Pins 18,19,20,21,22,23,24 and 25 are all ground pins.
Those datapins are TTL level output pins. This means that they put out ideally 0V when they are in low logic level (0) and +5V when they are in high logic level (1). In real world the voltages can be something different from ideal when the circuit is loaded. The output current capacity of the parallel port is limited to only few milliamperes.
Dn Out ------+
Sourcing Load (up to 2.6 mA @ 2.4 v)
You can make simple circuit for driving a small led through PC parallel port. The only components needed are one LED and one 470 ohm resistors. You simply connect the diode and resistor in series. The resistors is needed to limit the current taken from parallel port to a value which light up acceptably normal LEDs and is still safe value (not overloading the parallel port chip). In practical case the output current will be few milliampres for the LED, which will cause a typical LED to somewhat light up visibly, but not get the full brigtness.

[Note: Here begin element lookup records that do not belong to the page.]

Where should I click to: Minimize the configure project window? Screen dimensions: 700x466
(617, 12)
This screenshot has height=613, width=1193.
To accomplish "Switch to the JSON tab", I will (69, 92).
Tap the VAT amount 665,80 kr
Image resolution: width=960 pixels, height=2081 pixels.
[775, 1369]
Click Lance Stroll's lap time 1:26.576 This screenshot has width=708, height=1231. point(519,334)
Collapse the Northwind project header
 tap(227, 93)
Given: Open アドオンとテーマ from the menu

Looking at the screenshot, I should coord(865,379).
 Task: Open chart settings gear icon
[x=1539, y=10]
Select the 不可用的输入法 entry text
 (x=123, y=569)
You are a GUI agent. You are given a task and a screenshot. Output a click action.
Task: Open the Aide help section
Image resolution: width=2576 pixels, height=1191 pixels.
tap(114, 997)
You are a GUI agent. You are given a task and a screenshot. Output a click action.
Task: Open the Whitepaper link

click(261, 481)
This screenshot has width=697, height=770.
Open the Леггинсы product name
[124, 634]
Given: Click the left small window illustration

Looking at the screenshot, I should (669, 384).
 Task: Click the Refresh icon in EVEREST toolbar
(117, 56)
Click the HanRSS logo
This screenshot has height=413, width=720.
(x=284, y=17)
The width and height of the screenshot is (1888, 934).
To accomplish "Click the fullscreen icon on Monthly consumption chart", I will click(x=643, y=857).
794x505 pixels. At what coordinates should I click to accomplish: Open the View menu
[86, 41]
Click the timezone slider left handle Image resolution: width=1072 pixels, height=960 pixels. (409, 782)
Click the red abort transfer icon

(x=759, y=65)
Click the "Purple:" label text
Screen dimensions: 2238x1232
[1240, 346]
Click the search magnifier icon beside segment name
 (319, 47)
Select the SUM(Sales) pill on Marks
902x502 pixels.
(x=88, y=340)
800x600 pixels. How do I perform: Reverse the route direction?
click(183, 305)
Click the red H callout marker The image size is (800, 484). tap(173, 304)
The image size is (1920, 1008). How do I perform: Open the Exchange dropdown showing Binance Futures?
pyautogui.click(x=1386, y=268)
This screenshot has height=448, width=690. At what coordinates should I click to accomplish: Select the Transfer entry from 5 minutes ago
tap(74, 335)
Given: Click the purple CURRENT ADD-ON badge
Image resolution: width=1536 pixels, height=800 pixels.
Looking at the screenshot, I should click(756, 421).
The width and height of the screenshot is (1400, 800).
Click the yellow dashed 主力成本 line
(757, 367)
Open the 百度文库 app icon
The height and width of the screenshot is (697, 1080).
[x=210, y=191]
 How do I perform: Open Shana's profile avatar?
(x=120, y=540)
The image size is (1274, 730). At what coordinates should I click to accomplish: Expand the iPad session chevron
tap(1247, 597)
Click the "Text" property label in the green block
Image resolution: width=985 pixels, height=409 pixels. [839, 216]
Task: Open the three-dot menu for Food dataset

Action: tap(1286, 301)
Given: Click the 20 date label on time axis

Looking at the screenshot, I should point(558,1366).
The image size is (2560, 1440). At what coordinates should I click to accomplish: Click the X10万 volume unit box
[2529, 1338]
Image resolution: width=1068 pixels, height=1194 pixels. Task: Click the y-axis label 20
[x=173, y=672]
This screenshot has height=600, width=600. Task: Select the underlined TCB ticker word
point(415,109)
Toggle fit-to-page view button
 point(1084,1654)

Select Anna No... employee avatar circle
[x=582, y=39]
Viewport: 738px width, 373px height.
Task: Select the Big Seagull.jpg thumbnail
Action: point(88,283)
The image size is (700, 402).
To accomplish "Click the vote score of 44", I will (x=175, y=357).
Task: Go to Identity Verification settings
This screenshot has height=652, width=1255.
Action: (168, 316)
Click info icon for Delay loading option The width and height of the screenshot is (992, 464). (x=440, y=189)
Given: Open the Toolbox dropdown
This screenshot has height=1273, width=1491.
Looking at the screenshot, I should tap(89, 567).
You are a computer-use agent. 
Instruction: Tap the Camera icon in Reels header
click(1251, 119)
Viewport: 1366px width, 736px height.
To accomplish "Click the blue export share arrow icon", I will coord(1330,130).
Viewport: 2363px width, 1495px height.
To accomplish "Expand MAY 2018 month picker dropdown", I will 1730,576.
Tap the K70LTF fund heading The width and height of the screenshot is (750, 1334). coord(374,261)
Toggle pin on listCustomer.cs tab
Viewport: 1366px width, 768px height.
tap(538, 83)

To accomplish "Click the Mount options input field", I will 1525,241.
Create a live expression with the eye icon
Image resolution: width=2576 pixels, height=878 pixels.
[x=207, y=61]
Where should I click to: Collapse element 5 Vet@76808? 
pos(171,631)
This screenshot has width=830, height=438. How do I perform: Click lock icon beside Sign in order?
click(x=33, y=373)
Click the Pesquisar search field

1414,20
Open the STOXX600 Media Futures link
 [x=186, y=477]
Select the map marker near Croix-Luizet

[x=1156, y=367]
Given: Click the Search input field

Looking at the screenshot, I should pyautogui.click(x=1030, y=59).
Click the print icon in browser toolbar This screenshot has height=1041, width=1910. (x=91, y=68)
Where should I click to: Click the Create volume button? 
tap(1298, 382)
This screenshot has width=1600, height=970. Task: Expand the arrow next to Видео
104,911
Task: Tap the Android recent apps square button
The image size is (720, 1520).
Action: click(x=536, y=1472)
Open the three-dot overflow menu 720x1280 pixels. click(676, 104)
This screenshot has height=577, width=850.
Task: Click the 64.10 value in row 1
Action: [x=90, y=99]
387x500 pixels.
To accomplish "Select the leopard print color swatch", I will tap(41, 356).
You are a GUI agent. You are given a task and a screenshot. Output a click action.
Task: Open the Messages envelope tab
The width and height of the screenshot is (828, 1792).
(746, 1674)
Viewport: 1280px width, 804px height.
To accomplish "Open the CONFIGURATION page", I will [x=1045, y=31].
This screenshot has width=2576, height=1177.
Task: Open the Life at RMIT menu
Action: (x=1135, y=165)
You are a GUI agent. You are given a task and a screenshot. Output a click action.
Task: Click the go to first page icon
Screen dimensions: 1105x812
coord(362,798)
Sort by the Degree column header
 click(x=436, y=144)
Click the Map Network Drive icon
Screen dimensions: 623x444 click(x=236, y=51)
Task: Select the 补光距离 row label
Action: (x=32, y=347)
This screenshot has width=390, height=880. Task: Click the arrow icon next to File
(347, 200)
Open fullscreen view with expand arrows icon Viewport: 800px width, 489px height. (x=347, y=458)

Then you connect the circuit to the parallel port so that one end of the circuit goes to one data pin (that one you with to use for controlling that LED) and another one goes to any of the ground pins. Be sure to fit the circuit so that the LED positive lead (the longer one) goes to the datapin. If you put the led in the wrong way, it will not light in any condition. You can connect one circuit to each of the parallel port data pins. In this way you get eight software controllable LEDs.
The software controlling is easy. When you send out 1 to the datapin where the LED is connected, that LED will light. When you send 0 to that same pin, the LED will no longer light.